Ya saben, tres viejas sentadas tomando café (en realidad, yo tomé limonada) platicando de lo que han hecho durante el tiempo que no se han visto (ingao, no sé cómo a esas dos comadres no se les acaba la plática, si se ven a menudo). La Beba, orgullosa, contando sobre William y Harry, y todas sus hazañas. La Sheles con sus aventuras y anécdotas de la Tolonchas. Resultó que un amigo mío de la secundaria (a quien le perdí la pista) es amigo de ella y está en Juaritos, así que llegando, lo buscaré.
Nos reímos al constatar -again- que yo encajo perfectamente en el perfil de alguienasí, pero como a mí me vale madres y a ellas también y ya nos queremos, pus seguimos siendo tan compas.

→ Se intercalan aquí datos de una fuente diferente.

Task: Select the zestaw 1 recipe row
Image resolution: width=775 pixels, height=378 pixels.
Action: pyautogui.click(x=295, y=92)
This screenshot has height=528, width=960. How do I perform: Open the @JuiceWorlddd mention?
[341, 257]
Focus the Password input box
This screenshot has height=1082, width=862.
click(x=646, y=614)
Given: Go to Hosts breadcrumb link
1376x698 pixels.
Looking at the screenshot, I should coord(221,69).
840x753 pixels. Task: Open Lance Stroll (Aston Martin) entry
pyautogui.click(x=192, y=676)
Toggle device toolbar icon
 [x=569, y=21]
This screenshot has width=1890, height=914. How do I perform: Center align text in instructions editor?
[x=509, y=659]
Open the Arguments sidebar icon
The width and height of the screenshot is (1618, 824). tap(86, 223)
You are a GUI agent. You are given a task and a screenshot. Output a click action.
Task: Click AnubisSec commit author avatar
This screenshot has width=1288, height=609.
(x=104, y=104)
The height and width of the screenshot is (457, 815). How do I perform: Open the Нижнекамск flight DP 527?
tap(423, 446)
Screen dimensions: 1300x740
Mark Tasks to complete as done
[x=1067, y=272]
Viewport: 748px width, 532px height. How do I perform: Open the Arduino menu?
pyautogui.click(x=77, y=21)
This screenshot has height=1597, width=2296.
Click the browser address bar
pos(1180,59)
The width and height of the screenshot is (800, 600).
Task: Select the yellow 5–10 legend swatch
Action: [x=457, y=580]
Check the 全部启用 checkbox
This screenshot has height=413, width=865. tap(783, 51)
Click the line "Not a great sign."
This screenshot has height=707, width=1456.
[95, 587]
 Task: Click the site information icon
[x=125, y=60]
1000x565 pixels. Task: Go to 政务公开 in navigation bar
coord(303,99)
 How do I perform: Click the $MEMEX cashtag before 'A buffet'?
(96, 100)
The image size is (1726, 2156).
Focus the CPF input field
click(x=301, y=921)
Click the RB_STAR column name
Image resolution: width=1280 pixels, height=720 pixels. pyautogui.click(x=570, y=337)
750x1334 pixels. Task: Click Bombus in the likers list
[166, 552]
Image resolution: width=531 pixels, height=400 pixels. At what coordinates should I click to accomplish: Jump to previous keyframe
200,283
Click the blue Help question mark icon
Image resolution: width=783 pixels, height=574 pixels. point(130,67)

Arreglamos el mundo por enésima vez, seguimos sin responder esas interrogantes que nos provocan dudas existenciales respecto a ciertas personas y nos confesamos comentarios venenosos que alguna vez quisimos hacer, pero que la conciencia no dejó
La Beba propuso unas truculencias que ya fueron aceptadas, así que ¡wow! Seguimos navegando. ¡Ja!
Y pa variar, la pendejez y la risa no nos dejaron recordar tomarnos fotos juntas.
En la noche oooootra vez no podía dormir; me la pasé dando vueltas en la cama. Me falta ese olor a Oscar para dormir a gusto. 5 de la mañana fue la última vez que vi la hora.
Ayer hablé con la Twinky, con mi amigo el Jarro y con mi amigo Pepo.
Aaahh, qué recuerdos.
Lo cierto es que siempre encontraremos la manera de ponernos al dia, aunque solo nos veamos un ratito de vez en vez.
Un abrazo, Flaka, y un gustazo verte.